26-year-old targeted government officials with fake violent emergencies, feds say
A man from Romania and members of online groups he led reported violent crimes — including bomb threats and mass shootings — at government buildings, houses of worship and private homes in the United States for years, federal prosecutors said.
They were all fake.
Now, Thomasz Szabo, 26, has pleaded guilty to one count of conspiracy and one count of threats and false information regarding explosives in a swatting scheme targeting high-profile U.S. citizens, the U.S. Attorney’s Office for the District of Columbia said in a June 2 news release.
McClatchy News reached out to Szabo’s attorney June 3 but did not receive an immediate response.
According to federal officials, between December 2023 and January 2024, Szabo and his groups made a “spree of swatting and bomb threats” against more than 70 individuals and four religious institutions. He also is accused of making fake threats in December 2020 and January 2021.

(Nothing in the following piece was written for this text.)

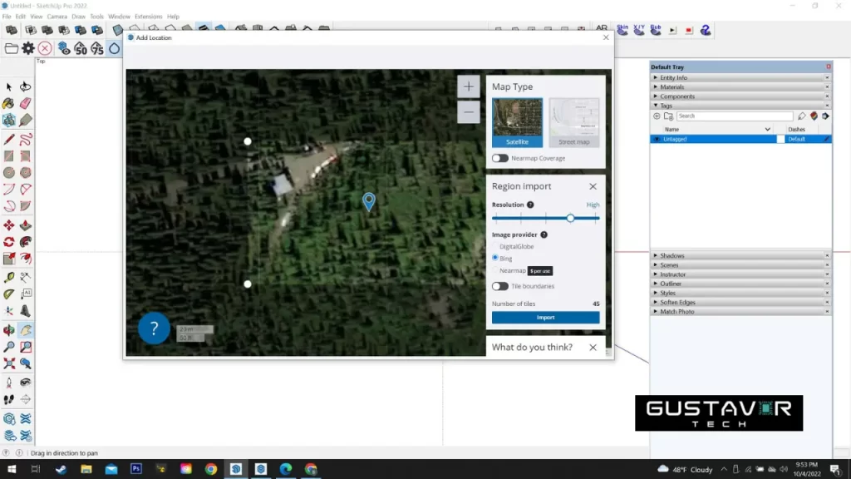Open a file with the folder toolbar icon

[12, 48]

“Swatting attacks, that is, falsely reporting an ongoing threat of violence at a victims’ home address for the purpose of provoking a police response there, drain precious resources and can result in major injury or even death,” said U.S. Attorney Jeanine Ferris Pirro.
The scheme
Szabo was involved in multiple online groups where people talked about current events and video games and engaged in what prosecutors called a culture of “trolling” or trying to get reactions from people with language intended to offend or upset others, according to court documents.

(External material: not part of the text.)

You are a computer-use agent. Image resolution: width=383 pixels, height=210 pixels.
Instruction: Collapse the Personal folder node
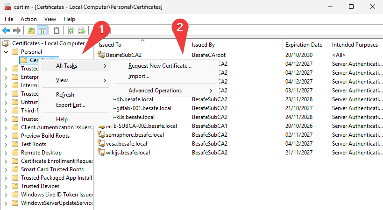pos(6,52)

In 2018, he started making his own chat servers, and by 2020, his communications expanded to include swatting, according to court documents.
“Sometimes, following the defendant’s example, members would commit their own swatting and bomb threats and share the results with the group,” prosecutors said.
The swatting varied but mostly included threats to destroy buildings and kill or injure people, and the threats targeted individuals with large social media presences whom Szabo thought may react publicly, according to court documents.
Along with other members of his groups, Szabo would target some of the same people multiple times, prosecutors said.
According to prosecutors, the swatting often followed a script in which the caller confessed to an act of violence then said they had a firearm or explosives before asking for a $10,000 ransom in exchange for a hostage.
While leading the groups, Szabo engaged in some of his own swatting, including phone calls to crisis intervention hotlines with threats to commit mass shootings at multiple synagogues in New York City in 2020 and threats to detonate explosives at the U.S. Capitol and kill the president-elect in 2021, court documents said.
In 2023, Szabo stopped committing swatting and bomb threats but continued directing his co-conspirators to do so, prosecutors said.
The swatting intensified between December 2023 and January 2024, targeting members of congress and their family, U.S. executive branch officials, law enforcement officials, members of the federal judiciary, state government officials and their family, members of the media and religious institutions, prosecutors said.
Within that time period, one of the group members messaged Szabo bragging that he did more than 25 swattings in one day, prosecutors said.
“Creating massive havoc in (America). $500,000+ in taxpayers wasted in just two days,” the group member told Szabo, according to court documents.
Szabo was extradited from Romania in November and is set to be sentenced Oct. 23, prosecutors said.